The more I fight the more leaden my mind becomes but I redouble my efforts; screaming at every part of me to move if only to save itself. My little finger twitches. It twitches and the pain returns. The pain long absent returns to remind me that I am alive. Elation swells in my breast and I determine to try once more.
Again it twitches. Again there is pain. Again I am overjoyed. I return my gaze to him as if to scream triumphantly but he has not noticed. My hands are covered by my blankets. I twitch and twitch but am unable to disturb what is quickly becoming my tomb. He smiles at me once more before piercing the tube of my IV drip with the syringe needle.
As his thumb nervously hovers over the plunger I am aware of a faint tapping outside. My mother opens the door and walks in to the scene. I am saved. Her eyes grow wide as she gazes at the doctor, realization slowly dawning. She screams and lunges at him, he falls over waving his hands and trying to explain.
"You sick bastard!", the first time I have heard my mother's voice in years, "he's my son! How could you? How could you!".
"He's sick and he's never going to get better. I am offering him the only peace he will ever have," he replies, the illness pouring from his mouth.
Then, my mother faltered.

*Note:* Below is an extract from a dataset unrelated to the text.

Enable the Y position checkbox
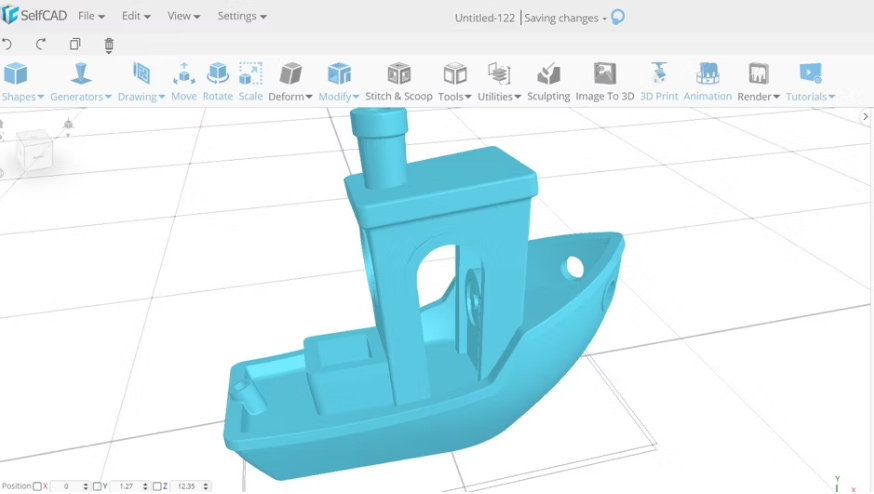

Then stopped. Horror, blackest horror and betrayal, fills my mind with its bile. My mind is tarred shut. He stands and walks to the corner of the room, she follows and they murmur quietly. I strain to hear, desperate to know my fate but I can discern nothing but the occasional sorrowful glance back to me.
When they have finished she approaches me, sitting on my bed she strokes my face and looks in to my eyes. I pour my heart, my soul… my very life in to my gaze. I look at her. She at me. Then, with a genuine expression of love, she turns to him and nods.
My life is forfeit. He returns to the syringe and pushes down. My delirium intensifies, my ears are filled with the murmuring of the people on that dream street. I scan the room from them, from the detestable walls and finally to the window. As I feel my vision fading I grasp at it mentally; my one solace. My mother and the doctor lean over, blocking it from view. I see the illness in their eyes.